Multi-omics and machine learning reveal context-specific gene regulatory activities of PML-RARA in Acute Promyelocytic Leukemia [Cut&Run]

The PML-RARA fusion protein is the hallmark driver of Acute Promyelocytic Leukemia (APL) and disrupts retinoic acid signaling, leading to wide-scale gene expression changes and uncontrolled proliferation of myeloid precursor cells. While known to be recruited to binding sites across the genome, its impact on gene regulation and expression is under-explored. Using integrated multi-omics datasets, we characterize the influence of PML-RARA binding on gene expression and regulation in an inducible cell line model and APL patient ex vivo samples. We find that genes whose regulatory elements recruit PML-RARA are not uniformly transcriptionally repressed, as commonly suggested, but also may be upregulated or remain unchanged. We develop a novel, computational machine learning application to deconvolute the complex, local transcription factor binding site environment at PML-RARA bound positions to reveal distinct signatures that modulate how PML-RARA directs the transcriptional response. Application of Cut&Run to the U937-PR9 cell line system, before and after PML-RARA induction.
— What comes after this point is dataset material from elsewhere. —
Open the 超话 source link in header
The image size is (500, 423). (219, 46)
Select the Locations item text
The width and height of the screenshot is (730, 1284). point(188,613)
Application of Cut&Run to two ex vivo APL patient samples

PML-RARA融合蛋白是急性早幼粒细胞白血病（Acute Promyelocytic Leukemia, APL）标志性的驱动因子，可干扰视黄酸信号通路，引发大规模基因表达改变与髓系前体细胞的失控增殖。尽管已知该蛋白会被招募至全基因组的结合位点，但其对基因调控与表达的影响仍未得到充分探索。本研究通过整合多组学数据集，在诱导型细胞系模型以及APL患者的离体样本中，解析了PML-RARA结合对基因表达与调控的影响。研究发现，调控元件招募PML-RARA的基因，其转录抑制并非如学界普遍认为的那样均一发生，反而可能出现表达上调或维持不变的情况。本研究开发了一种全新的计算机器学习工具，以解析PML-RARA结合位点处复杂的局部转录因子结合位点环境，进而揭示能够调控PML-RARA介导转录反应的不同特征信号。本研究分别在PML-RARA诱导前后的U937-PR9细胞系系统中开展了Cut&Run实验，并对两例离体APL患者样本实施了Cut&Run检测。